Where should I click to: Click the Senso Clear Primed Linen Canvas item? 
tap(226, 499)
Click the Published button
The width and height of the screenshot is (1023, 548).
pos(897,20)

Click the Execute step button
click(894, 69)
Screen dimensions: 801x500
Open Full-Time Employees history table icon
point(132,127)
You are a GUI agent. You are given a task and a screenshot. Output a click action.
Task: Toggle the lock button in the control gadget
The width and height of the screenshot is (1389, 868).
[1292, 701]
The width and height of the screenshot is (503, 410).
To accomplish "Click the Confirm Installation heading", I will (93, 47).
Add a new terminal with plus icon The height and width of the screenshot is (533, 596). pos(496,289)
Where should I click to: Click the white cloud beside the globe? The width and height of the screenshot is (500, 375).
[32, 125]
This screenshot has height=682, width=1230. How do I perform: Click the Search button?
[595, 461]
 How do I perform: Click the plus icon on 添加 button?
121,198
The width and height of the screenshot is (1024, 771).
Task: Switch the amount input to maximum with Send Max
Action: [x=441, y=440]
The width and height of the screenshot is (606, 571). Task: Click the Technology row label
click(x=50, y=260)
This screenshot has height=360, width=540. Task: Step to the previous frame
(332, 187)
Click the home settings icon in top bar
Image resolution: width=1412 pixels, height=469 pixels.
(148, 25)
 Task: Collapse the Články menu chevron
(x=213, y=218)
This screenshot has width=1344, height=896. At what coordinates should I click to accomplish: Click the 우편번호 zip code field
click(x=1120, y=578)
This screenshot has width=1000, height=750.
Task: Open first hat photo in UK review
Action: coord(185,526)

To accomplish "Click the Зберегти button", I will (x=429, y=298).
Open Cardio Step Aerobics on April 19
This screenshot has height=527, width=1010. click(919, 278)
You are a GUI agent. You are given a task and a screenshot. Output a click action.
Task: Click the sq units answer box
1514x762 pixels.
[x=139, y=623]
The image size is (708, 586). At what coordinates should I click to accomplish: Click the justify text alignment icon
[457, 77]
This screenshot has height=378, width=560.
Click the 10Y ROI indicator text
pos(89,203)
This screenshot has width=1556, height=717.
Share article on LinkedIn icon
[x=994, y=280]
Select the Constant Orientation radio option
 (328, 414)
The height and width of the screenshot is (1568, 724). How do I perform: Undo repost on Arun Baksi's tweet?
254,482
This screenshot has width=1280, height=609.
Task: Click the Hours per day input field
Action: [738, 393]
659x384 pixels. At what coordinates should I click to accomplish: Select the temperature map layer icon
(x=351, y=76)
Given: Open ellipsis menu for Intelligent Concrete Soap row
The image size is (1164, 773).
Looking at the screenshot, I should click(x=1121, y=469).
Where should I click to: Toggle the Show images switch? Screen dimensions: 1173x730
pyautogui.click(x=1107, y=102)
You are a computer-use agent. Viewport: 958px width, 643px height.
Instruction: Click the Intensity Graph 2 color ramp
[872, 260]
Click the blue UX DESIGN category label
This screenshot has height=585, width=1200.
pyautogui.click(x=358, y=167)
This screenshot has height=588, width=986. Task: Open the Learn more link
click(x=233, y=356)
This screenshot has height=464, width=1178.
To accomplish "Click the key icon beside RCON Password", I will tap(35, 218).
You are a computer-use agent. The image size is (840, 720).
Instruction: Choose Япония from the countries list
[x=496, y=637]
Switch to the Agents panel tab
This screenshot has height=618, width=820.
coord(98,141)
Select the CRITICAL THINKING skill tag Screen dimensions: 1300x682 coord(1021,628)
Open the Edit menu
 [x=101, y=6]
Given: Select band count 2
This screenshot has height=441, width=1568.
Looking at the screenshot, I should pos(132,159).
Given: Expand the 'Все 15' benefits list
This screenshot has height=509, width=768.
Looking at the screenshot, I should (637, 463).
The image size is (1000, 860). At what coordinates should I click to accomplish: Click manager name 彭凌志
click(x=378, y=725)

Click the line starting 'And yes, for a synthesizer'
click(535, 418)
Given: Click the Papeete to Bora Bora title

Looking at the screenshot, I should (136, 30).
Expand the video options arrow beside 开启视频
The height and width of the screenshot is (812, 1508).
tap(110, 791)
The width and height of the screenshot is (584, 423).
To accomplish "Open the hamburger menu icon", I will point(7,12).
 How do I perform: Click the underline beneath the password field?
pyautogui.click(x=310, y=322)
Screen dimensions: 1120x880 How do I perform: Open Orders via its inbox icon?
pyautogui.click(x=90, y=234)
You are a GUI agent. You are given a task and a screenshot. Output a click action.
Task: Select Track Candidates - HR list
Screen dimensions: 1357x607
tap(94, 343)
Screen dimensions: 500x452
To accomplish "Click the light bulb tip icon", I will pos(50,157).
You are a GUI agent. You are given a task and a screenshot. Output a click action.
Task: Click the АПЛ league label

______

▶ [Your instructions]: Restate the data verbatim through the "The width and height of the screenshot is (503, 410)." line.

▶ [Completed task]:
Where should I click to: Click the Senso Clear Primed Linen Canvas item? 
tap(226, 499)
Click the Published button
The width and height of the screenshot is (1023, 548).
pos(897,20)

Click the Execute step button
click(894, 69)
Screen dimensions: 801x500
Open Full-Time Employees history table icon
point(132,127)
You are a GUI agent. You are given a task and a screenshot. Output a click action.
Task: Toggle the lock button in the control gadget
The width and height of the screenshot is (1389, 868).
[1292, 701]
The width and height of the screenshot is (503, 410).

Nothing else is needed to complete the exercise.